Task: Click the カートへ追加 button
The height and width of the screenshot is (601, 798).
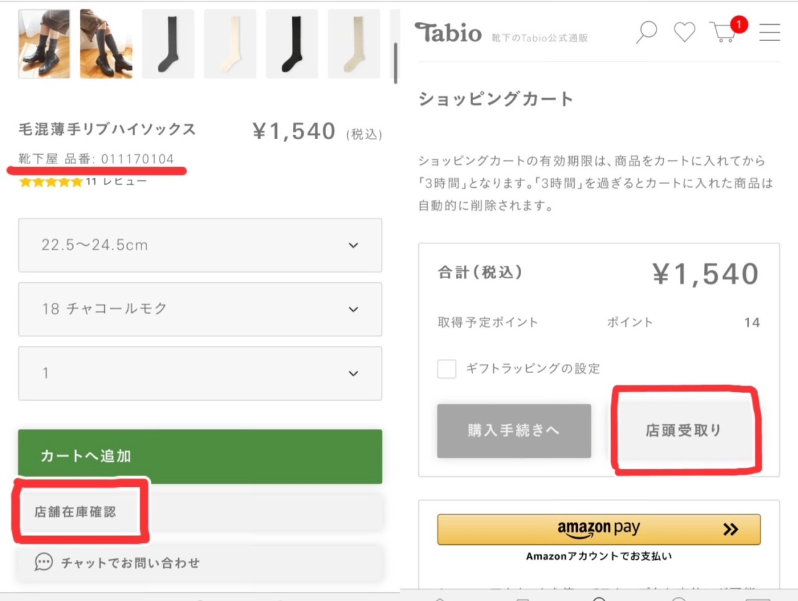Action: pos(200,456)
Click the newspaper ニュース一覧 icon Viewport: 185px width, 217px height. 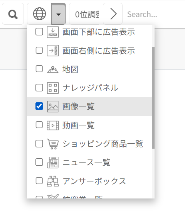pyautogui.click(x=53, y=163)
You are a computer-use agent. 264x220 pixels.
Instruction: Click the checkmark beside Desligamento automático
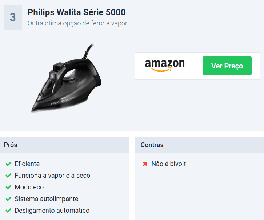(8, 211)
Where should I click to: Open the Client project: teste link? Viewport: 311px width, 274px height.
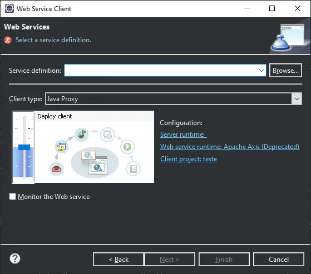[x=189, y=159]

==================================================

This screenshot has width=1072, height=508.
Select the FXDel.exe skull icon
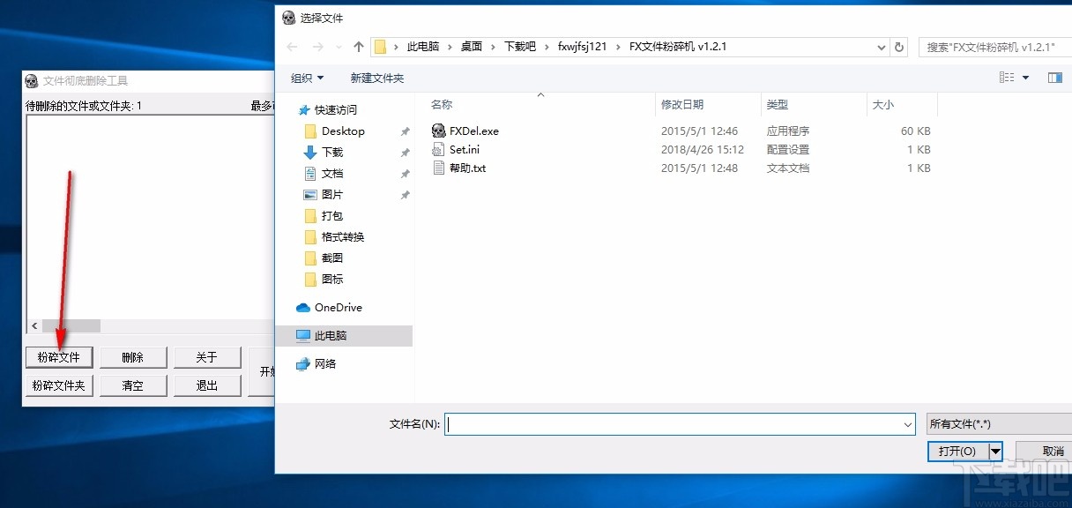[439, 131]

==================================================

Request: Rewrite the data from the line with "You are a computer-use agent. 264x220 pixels." to the line with "[x=189, y=159]", putting "tick box" in place of "checkmark" and keeping everything else the same. Leave the pictures out of your answer.

Final answer:
You are a computer-use agent. 264x220 pixels.
Instruction: Click the tick box beside Desligamento automático
(8, 211)
Where should I click to: Open the Client project: teste link? Viewport: 311px width, 274px height.
[x=189, y=159]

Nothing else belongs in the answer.